Ithink.pl - Dziennikartstwo Obywatelskie
Niemal 117-letni Ukrain...
dodano 26.12.2007
... przeżył na naszym padole 42642 dni!
W połowie grudnia Ziemię obiegła smutna i sensacyjna informacja - zmarł najstarszy mieszkaniec naszej planety (niektóre media podawały "ziemi", inne "Ziemi"). Kimże On był? Okazuje się, że był Ukrainem*, urodził się 15 marca 1891 a zmarł 14 grudnia 2007. Żył zatem 116 lat, 8 miesięcy i 30 dni, więc jednak nie 117 lat (jak to podawano; także wymieniano datę 15 grudnia). Korzystając z wiecznego kalendarza (choćby w internecie) można obliczyć, że na ziemskim padole spędził 42642 dni (parzysta liczba zbudowana z trzech kolejnych cyfr; może specjaliści mają tu jakąś teorię?), czyli 1 023 408 godzin (to jest 61 404 480 minut albo inaczej 3 684 268 800 sekund). Ponieważ serce bije ok. 75 razy na minutę, przeto owo ukraińskie miało około 4,6 mld cykli pracy i było - dość dobrze, bo metrykalnie udokumentowaną - najpracowitszą ludzką pompą w dziejach świata...

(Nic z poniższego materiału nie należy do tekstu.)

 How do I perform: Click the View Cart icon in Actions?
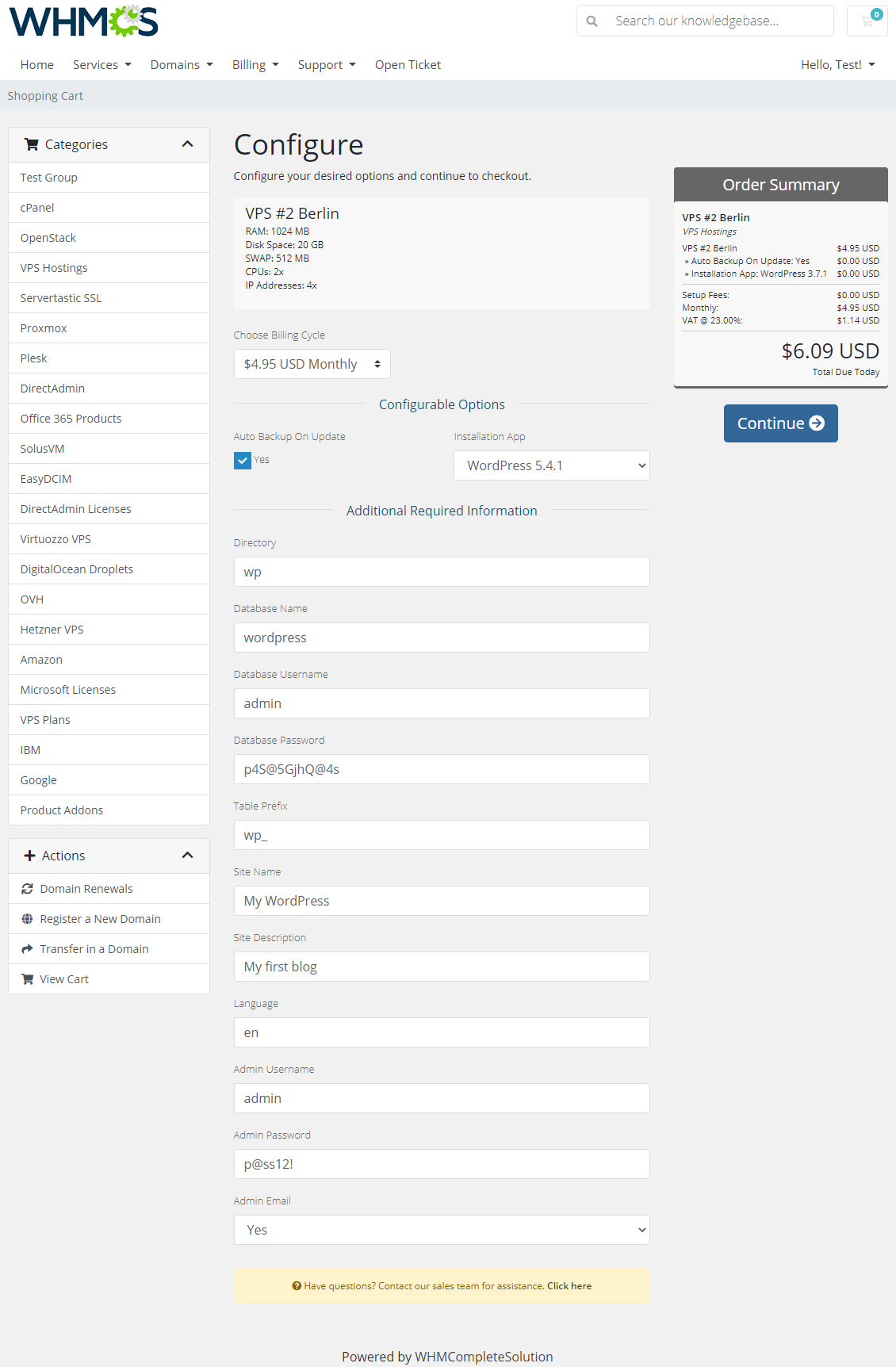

Był kawalerem, choć nie stronił od pań. Do 90 lat pracował w kołchozie jako pastuch (pewnie sympatyczniej brzmiałoby "pasterz", ale może dziennikarze nieładnie nawiązali do określenia "staruch"?). Śpiewał piosneczki w czterech językach, bowiem jego wieś przez te lata parokrotnie zmieniała przynależność państwową. Nie wiem, jak na Ukrainie, ale u nas, ów czcigodny pan, nie byłby dobrym klientem ZUS-u, wręcz przeciwnie - budżet straciłby ponad miarę. Ale z drugiej strony nie chorował, a to oznacza, że jeśli tylko odprowadzał stosowne składki, to zachowywał się jak solidny (ukraiński) obywatel, choć jednak blokował miejsce pracy przez ćwierć wieku jakiemuś młodzieńcowi... Przy okazji wzór patrioty - pracować możliwie długo (i płacić składki), rzadko chorować i uwinąć się zaraz po przejściu na zasłużoną emeryturę.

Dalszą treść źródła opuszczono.